On page 724 of Against the Day, we find sinister (likely orange-faced tiny-handed) plutocrat Scarsdale Vibe touring northern Italy with his faithful manservant Foley Walker hunting bargains in Renaissance art. The hunt involves regular humiliation for Foley, not a day going by that he doesn’t “find himself carrying out some chore better left to a performing monkey.”
Page 726, though, has Scarsdale doing some of the heavy lifting himself:
At the moment they were out in the lagoon among the Lost Lands, Scarsdale underwater and Foley up in a little steam caorlina fitted for diving. The millionaire, rigged out in rubber hoses and brass helmet, was down inspecting a mural, preserved for centuries beneath the waves by a varnishing technique now lost to history, attributed (dubiously) to Marco Zoppo, and known informally as The Sack of Rome.
This circumstance provides Foley’s subconscious a chance to entertain its urges towards murderous retribution, his hands creeping unbidden towards the nozzles of the air-supply hoses…
Meanwhile, Vibe is having an underwater moment of art-appreciation:
Seen through the brilliant noontide illumination, approached with the dreamy smoothness of a marine predator, the depiction seemed almost three-dimensional, as with Mantegna at his most persuasive. It was of course not just Rome, it was the World, and the World’s end. … Scarsdale was no aesthete, the Cassily Adams rendition of Little Big Horn was fine enough art for him, but he could see right away without the help of hired expertise that this was what you’d call a true masterpiece, and he’d be very surprised indeed if somebody hadn’t already sold reproductions of it to some Italian beer company to use in local saloons over here.
The Little Big Horn painting referred to is the inspiration for a print distributed by Budweiser to bars across America, discussed in fascinating detail here. It seems every people must have their national equivalent to this great saloon mural of mythic foundational violence. Back on page 395, the narrator describes the cantina where Frank kills Sloat thus:
adobe walls, perpetual 4:00 A.M. gloom, abiding fumes of pulque in the room, no Budweiser Little Big Horn panoramas here, instead some crumbling mural of the ancient Aztec foundation story of the eagle and the serpent, here perversely showing the snake coiled around the eagle and just about to dispatch it
So Mexican beer (or pulque) gets snakes eating eagles, Budweiser gets Custer killing Native Americans, and the Italians (Vibe presumes) get the sack of Rome.

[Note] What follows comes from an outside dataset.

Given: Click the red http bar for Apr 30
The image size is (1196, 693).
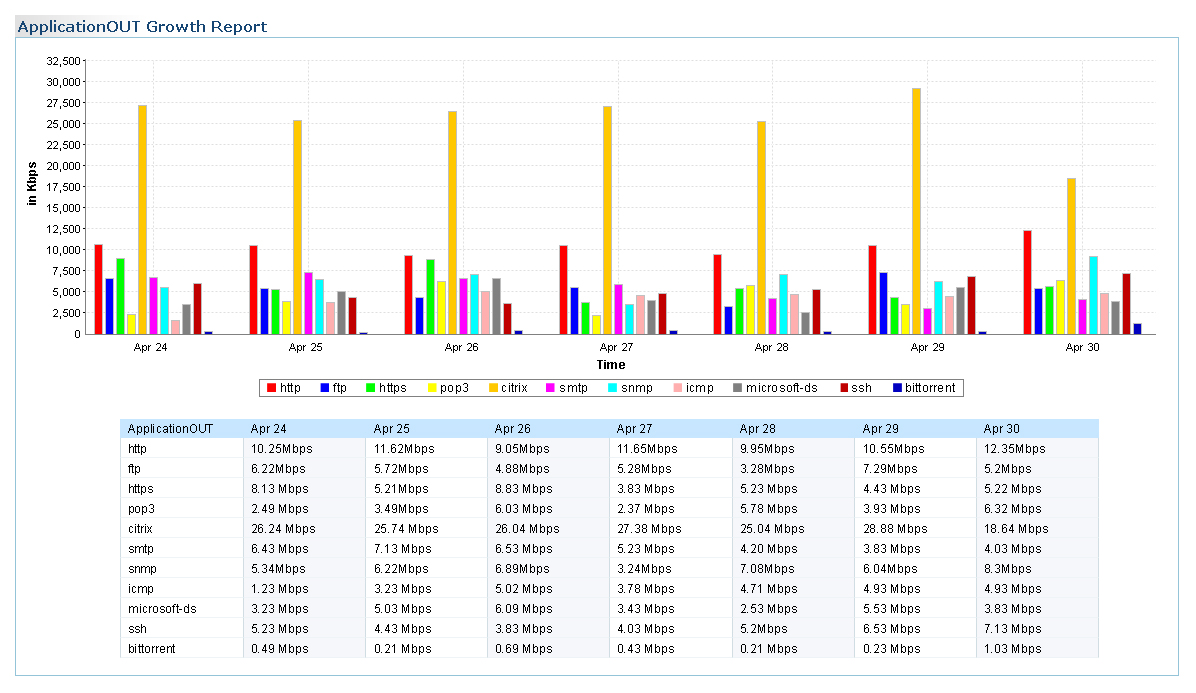Looking at the screenshot, I should pyautogui.click(x=1027, y=282).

How is that Italian beer anyway? I have gathered a highly representative and nineteenth century-relevant sample of two mass-produced lagers (Moretti and Menabrea) and two modern craft things (Birra Del Borgo My Antonia and LoverBeer BeerBrugna). None of them feature any sack of rome imagery unfortunately, although the LoverBeer label doesn’t look completely unlike it was copied from an underwater mural.
The Moretti is very pale and very clear, and starts out as a pleasant enough crisp euro lager. But it falls off a muddy cliff on the back palate and as it warms up a bit becomes just a nasty puddle on the floor of a suburban pub. The Menabrea is much nicer, with a pronounced sweet bready nose and a pleasant light biscuity body.

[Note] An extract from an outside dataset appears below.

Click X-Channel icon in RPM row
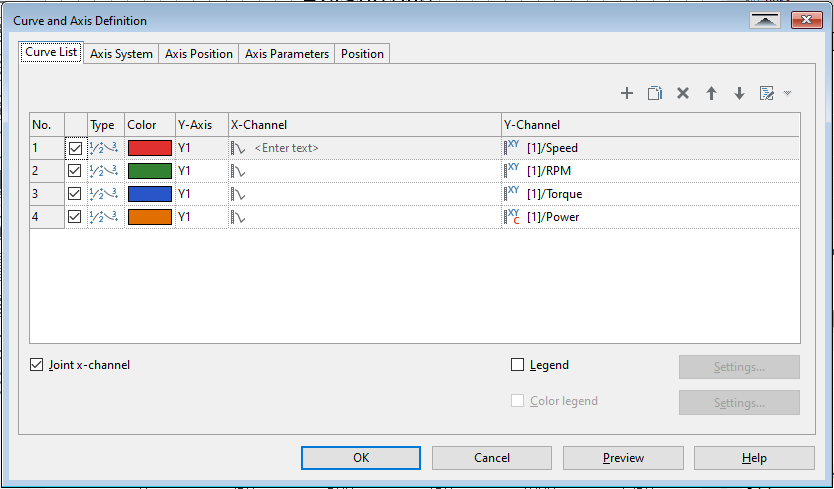The image size is (834, 489). [239, 171]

LoverBeer are the only brewery on our lineup from the northern region of Italy that Foley and Vibe are plundering–they’re just outside of Turin, not too far from the French border. Their BeerBrugna is a wild sour ale aged on plums. It’s tart, with a full plummy body, but just isn’t super exciting to me.
Birra del Borgo’s My Antonia blows them all out of the water. It’s a “continually hopped” imperial pilsner, originally made in collaboration with Dogfish Head. Hazy golden with a beautiful fluffy white head. Smells like peaches, and has this incredible soft pillowy mouthfeel. It’s smooth sweet hops throughout — a mix of spicy noble Saaz and fruity American Simcoe, among others. It’s got the inexplicable magic touch that Vibe perceives as genius in his underwater mural.